Thursday, January 14, 2010

The tears of one, the pain of three

Yesterday's contemplation about the pain of restraining homosexual desires led to another.

I wondered; can God experience pain?

The answer of course is yes, but only in the person of Jesus Christ.

Jesus wasn't fully human and fully divine only while walking the earth. He didn't lose His humanity after His ascension. He remains fully both.

The hypostatic union continues.

This is how and why the Eucharistic celebration, the sacrifice of the Lamb, the transformation of bread and wine into His body and blood is perpetually celebrated.

He is.

It is this humanity that cried at Lazarus' tomb. It is this humanity that cries at all the injustice of the world. And it is this humanity that sorrows over the separation that we have from Him.

Can God feel pain?

Yes. In the person of Christ.

4 comments:

Diane Marie Hall said...

In His relationship with us I belive he feels our pain and our emotions.I think he feels all we feel.Compare it to a human;true-love relationship.The closer you are the closer you are. One way he comes into a close,intimate union with us is through The Holy Spirit.HE lives within us. God desires a close intimate relationship with each of us. Every close true love relationship feels all... joy and pain from the other.Being inside is as close as you can get..beyond skin. Only Gods love is capable of going completely beyond all.When we love as God commands us to love..we also feel more.

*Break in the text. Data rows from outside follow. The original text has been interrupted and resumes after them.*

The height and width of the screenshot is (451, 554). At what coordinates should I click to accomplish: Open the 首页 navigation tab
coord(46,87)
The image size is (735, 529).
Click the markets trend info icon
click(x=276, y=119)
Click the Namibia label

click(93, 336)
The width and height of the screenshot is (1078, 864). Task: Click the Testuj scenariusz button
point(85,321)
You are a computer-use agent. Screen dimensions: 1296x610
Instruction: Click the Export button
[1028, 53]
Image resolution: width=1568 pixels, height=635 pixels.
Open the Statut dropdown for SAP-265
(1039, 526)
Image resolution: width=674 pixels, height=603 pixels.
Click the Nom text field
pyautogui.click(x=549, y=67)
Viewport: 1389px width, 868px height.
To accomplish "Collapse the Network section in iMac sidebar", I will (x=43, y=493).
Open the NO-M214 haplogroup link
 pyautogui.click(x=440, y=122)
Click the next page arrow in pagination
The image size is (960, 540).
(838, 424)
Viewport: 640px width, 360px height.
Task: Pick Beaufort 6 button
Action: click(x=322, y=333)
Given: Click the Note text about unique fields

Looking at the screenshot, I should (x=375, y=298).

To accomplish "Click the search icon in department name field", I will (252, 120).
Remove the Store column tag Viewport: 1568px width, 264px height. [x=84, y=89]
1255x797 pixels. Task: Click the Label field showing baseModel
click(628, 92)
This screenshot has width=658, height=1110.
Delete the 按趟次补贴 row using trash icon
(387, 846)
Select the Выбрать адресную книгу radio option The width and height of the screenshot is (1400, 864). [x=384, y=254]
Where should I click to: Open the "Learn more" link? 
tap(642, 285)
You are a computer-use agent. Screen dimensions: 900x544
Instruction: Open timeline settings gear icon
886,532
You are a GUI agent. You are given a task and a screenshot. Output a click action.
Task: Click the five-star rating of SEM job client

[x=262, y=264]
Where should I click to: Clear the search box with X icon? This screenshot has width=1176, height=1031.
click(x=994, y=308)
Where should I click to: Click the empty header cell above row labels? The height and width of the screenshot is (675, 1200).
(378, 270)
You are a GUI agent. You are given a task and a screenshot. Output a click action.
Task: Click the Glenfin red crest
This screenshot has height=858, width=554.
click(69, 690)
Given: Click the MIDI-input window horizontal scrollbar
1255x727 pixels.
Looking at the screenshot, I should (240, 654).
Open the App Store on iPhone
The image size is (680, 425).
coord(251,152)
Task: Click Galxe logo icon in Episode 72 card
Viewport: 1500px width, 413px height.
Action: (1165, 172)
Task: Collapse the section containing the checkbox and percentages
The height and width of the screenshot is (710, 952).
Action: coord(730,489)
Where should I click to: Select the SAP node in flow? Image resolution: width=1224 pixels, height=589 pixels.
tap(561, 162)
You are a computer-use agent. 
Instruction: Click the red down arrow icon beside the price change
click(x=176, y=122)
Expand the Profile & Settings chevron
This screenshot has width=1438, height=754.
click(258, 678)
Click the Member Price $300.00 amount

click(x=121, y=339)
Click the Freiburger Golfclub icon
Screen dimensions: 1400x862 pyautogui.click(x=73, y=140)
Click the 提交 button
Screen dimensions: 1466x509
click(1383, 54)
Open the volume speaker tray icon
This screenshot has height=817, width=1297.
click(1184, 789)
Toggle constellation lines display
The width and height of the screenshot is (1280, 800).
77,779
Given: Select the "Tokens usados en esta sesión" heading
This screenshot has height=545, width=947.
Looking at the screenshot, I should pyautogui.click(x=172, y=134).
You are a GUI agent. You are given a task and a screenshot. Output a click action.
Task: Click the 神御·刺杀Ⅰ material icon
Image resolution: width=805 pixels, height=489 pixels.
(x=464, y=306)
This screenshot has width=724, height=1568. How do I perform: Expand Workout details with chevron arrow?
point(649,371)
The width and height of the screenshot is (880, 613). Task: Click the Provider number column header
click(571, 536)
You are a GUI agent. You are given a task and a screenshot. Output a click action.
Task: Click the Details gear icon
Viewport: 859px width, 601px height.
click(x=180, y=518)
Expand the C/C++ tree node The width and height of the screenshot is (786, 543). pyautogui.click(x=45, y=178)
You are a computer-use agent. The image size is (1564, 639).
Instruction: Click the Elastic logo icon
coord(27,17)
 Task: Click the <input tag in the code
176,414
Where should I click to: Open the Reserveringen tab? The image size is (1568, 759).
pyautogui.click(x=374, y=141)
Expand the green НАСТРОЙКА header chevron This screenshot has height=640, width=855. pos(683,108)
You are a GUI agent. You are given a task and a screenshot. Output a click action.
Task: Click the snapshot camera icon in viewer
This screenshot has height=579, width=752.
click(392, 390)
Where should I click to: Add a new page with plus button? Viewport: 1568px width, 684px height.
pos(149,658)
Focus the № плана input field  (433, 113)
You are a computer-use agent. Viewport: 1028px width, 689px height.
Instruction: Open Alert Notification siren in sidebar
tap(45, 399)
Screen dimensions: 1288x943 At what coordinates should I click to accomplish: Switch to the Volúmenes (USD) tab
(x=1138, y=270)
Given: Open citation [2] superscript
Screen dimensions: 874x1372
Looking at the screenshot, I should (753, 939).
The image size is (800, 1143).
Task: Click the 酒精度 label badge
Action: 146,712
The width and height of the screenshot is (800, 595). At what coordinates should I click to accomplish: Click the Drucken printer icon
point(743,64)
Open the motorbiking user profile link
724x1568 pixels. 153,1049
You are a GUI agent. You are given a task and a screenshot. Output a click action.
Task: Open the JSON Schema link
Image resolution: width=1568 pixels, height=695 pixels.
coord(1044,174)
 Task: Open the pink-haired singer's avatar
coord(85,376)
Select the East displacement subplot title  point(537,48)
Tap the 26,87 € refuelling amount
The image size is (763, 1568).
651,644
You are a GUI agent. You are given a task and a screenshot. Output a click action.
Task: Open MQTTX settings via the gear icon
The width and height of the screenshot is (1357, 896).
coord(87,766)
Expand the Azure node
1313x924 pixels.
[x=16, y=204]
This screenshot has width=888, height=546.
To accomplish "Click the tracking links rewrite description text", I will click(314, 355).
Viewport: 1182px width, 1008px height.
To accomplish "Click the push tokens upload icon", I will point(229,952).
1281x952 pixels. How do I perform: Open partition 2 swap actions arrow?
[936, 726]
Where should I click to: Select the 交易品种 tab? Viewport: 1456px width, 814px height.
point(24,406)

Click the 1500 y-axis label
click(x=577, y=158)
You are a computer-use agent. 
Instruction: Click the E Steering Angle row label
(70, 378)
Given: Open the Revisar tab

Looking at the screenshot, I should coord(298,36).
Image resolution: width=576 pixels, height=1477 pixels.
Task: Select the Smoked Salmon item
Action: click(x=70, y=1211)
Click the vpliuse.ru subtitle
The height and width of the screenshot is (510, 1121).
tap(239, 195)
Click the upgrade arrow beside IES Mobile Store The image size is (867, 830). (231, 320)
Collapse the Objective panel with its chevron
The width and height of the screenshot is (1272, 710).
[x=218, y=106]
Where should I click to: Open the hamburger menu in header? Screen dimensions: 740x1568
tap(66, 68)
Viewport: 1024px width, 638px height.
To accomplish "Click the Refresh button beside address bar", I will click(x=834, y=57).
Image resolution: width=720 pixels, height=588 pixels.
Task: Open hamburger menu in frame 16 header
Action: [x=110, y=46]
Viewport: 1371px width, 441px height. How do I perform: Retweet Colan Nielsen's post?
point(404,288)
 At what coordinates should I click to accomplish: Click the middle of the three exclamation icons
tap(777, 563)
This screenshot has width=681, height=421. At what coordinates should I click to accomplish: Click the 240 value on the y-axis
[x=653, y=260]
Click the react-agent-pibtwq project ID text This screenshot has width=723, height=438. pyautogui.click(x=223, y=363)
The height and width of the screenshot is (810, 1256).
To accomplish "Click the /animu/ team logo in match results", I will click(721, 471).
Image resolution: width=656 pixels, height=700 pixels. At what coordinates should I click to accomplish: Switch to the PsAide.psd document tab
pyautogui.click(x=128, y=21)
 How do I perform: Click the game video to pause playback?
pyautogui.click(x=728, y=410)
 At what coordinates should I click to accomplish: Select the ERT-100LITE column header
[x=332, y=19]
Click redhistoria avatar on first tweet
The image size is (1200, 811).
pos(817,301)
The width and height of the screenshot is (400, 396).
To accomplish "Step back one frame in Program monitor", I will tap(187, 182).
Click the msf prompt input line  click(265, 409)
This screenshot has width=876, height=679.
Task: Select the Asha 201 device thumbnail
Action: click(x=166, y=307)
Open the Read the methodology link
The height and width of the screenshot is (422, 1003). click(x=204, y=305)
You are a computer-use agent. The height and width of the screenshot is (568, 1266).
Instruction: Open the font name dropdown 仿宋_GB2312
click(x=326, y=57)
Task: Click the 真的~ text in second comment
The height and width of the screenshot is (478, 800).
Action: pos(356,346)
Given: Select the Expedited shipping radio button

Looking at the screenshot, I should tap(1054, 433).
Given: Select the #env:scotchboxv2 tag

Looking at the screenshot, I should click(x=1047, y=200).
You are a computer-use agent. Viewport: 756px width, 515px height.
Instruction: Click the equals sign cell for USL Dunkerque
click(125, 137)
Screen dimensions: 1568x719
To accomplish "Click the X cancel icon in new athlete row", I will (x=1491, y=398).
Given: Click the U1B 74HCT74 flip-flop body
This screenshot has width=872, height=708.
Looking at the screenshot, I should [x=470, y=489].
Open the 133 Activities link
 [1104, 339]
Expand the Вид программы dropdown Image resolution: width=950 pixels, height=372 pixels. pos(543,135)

Suzanne Marie DeWitt said...

Good point... He is always there, exposed to our emotion, participating in it, but at the same time being all love and without senses... Perhaps the He sends information to Jesus who helps Him understand what the emotion means...

Ike said...

The deepest pain, the greatest trouble in human life comes in the soul category. It comes in the category of relationships. The apostle Paul knew about shipwrecks and floggings and beatings with rods and narrow escapes from criminals and thieves. He knew about all kinds of terrors. He knew about pain, being put into stocks with his legs and arms stretched as far as they could and then being locked in stocks and left there for days with muscles knotted and aching. He knew about filthy stinking jails and foul food. He knew about tortures of all kinds. But beyond that was the agony of his soul in dealing with people...people who disappointed him, people who rejected him, people who turned against him, people who failed him, wounded him, betrayed him, misunderstood him, turned on him. And the more love he invested in them, the greater their potential to harm him. The deepest pain, the greatest trouble in human life apart from one's personal guilt is the pain that comes to us from our relationships, the pain that people inflict on us. No disease is as painful. Now you can die in peace as a believer with the worst disease, held up and surrounded by the loyal love, compassion, sympathy and care of those who love you, but to be healthy and whole and to be rejected, to be maligned, to be falsely accused, to be misrepresented, to be betrayed, to be hated...this wounds the soul.

So what's the end of it all? Paul goes to sadness to joy. "Most gladly..." I get it, Lord, I get it. It's about humility. It's about intimacy. It's about grace. It's about power. I embrace the suffering. I embrace the spear rammed through my otherwise proud flesh. I embrace the pain most gladly therefore I would rather boast about my weaknesses that the power of Christ may dwell in me. Therefore I am well content with weaknesses, with insults, with distresses, with persecutions, with difficulties for Christ's sake for when I am weak, then I am strong. That's the heart and soul of the Christian life. Not the assumption that, "Well, I don't know what's going on in my life, I'm a Christian, everything should be going right. And some people are telling me there are problems in my life and illness and disappointment and lack of success, it's because I don't have enough faith or I haven't found the right formula or I haven't figured out the right strategy or I haven't read the right book or gone to the right counsel or heard the right message. I could just kind of sort this deal out, I could extricate myself from all this stuff and get on living this gloriously successful life."
Nothing could be further from the truth when God really does His work in your life, He puts you in the place of pain and suffering. As Peter said, "After you've suffered a while, the Lord will make you perfect." And it's in the midst of that, that you find your real power and then you say with Paul, "I am well content with weaknesses and insults and distresses and persecutions, difficulties for Christ's sake. For when I am weak, then I am strong." Embrace the pain. Embrace the suffering because you embrace the divine purpose.

Some words of a song go like this. "There burns a fire with sacred heat, white hot with holy flame. And all who dare pass through its flames will not emerge the same. Some as bronze and some as silver, some as gold then with great skill all are hammered by their sufferings on the anvil of His will. I'm learning now to trust His touch, to crave the fire's embrace, for though my past was sin was etched(???), His mercies did erase. Each time His purging cleanses deeper, I'm not sure that I'll survive. Yet the strength in growing weaker keeps my hungry soul alive." And the chorus, "The refiner's fire has now become my soul desire, purged and cleansed and purified that the Lord be glorified, He is consuming my soul, refining me, making me whole. No matter what I lose I choose the refiner's fire."

Nzie said...

I imagine God the Father felt great pain during Christ's passion.